I left Dad there and speed walked back to the laundry. I lifted the clothes from the washer and wondered why they were so dry. I sniffed the underarm of my Misfits tshirt and wondered why it smelled of spicy apples. I looked at the grease dots on my pants then came to the realization that I had put the soap and money into the wrong washer. Dagnabbit! Damn lunch wine. I loaded the correct washer with coin and soap and returned to the library to admit to my sloppy mistake.

After a bit more library wifi we both returned to the laundromat and Dad spotted me while I transfered clothes to a dryer and he made sure I put the money in the correct one. Then we bought two Presidente beers from the bodega next door and the clerk carefully wrapped the bottles in paper bags to disguise the contents and we went to the park across the street to enjoy our icy cold hobo beers and the beautiful sunshine to the sounds of the Latino beats pulsing from the passing chachi-mobiles.


With our sack of laundered clothing we dinghy'd back to SeaLight, quickly put it away, then moved to the front deck of the boat to enjoy Hours of Happy in the glow of the day's remaining sunshine. We told stories. We blew the conch horn. We drank tequila and lemonade. We made chicken curry.

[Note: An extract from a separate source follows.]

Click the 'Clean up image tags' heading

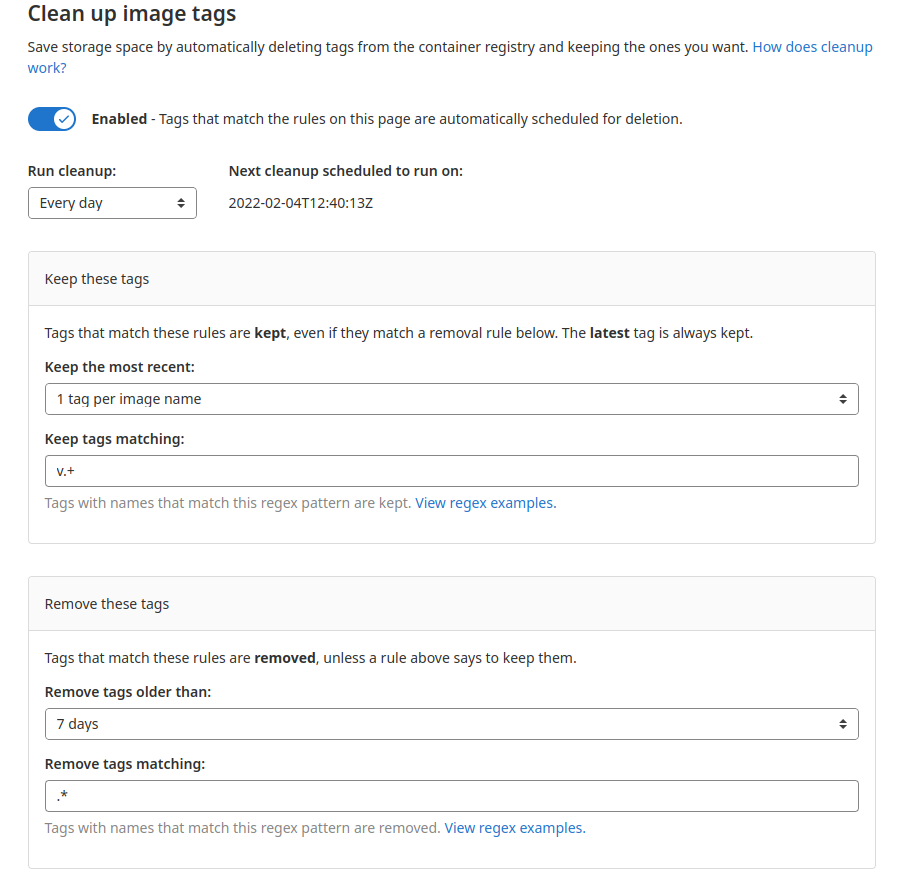click(x=132, y=14)
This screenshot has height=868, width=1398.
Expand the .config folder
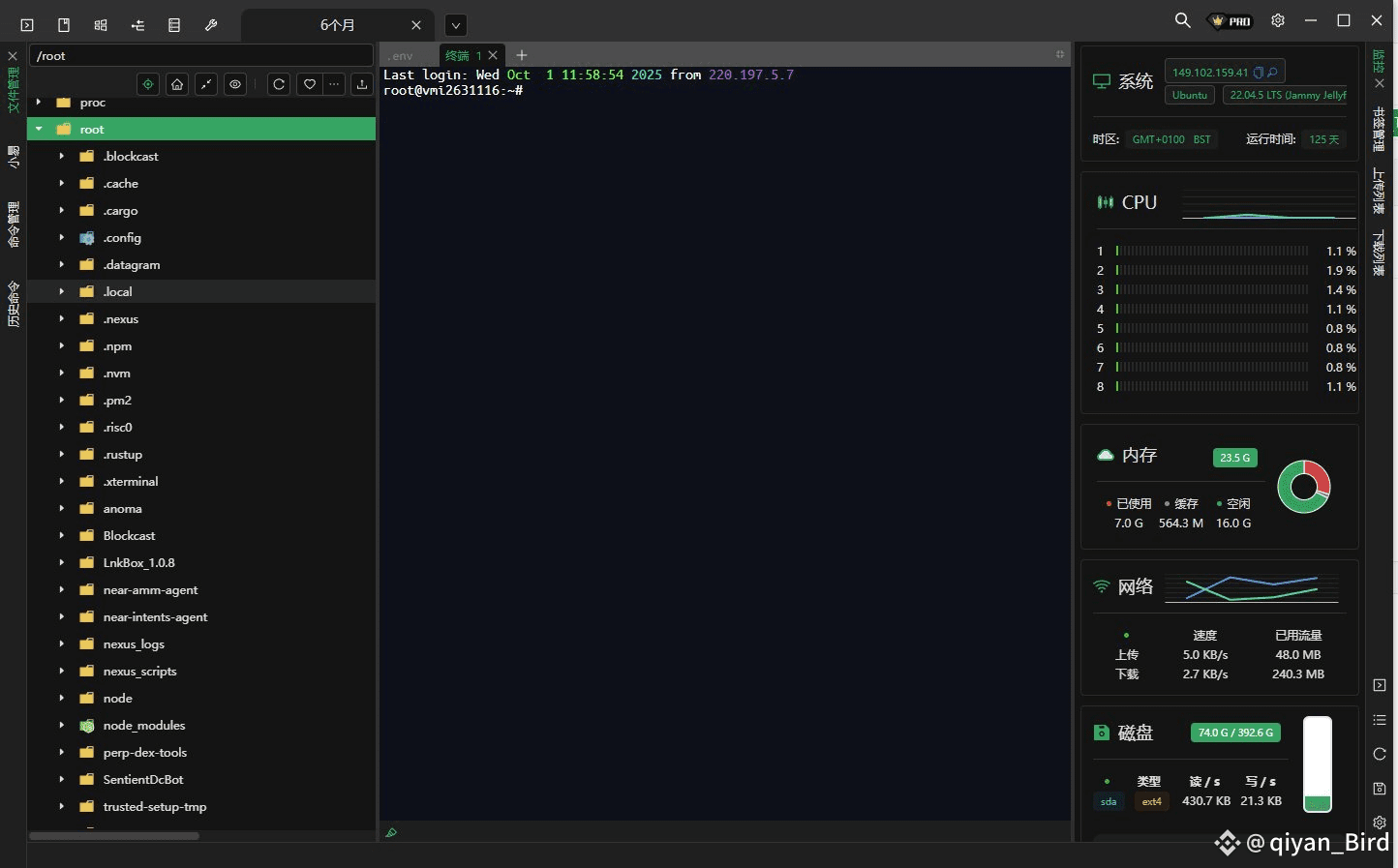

It was a damn fine day in Haverstraw.

Return to Haverstraw, Latino Capital of New York


Ellis Island to Haverstraw, New York - 33 nautical miles sailed, 2 miles in dinghy, 4 kilometres walked

As we watched the towers and hubub of Manhattan slowly disappear behind us, I did some morning stretching while Dad took the wheel, both of us packed full of the morning breakfast burritos we'd enjoyed before pulling anchor.

The sail north was nice and the heavy boat traffic cleared up almost immediately as we passed the north end of NYC. Having Dad at the wheel freed me to do some boat jobs. I first removed two of the cockpit enclosure panels and redid the snaps as the old ones had failed. As I was looking for the next task, I noticed a little mini-Ana sitting on my shoulder. At first I was startled as this had never happened before, but when it started to whisper into my ear I calmed down and paid attention.

"Boat's looking a little dirty, hey Captain?"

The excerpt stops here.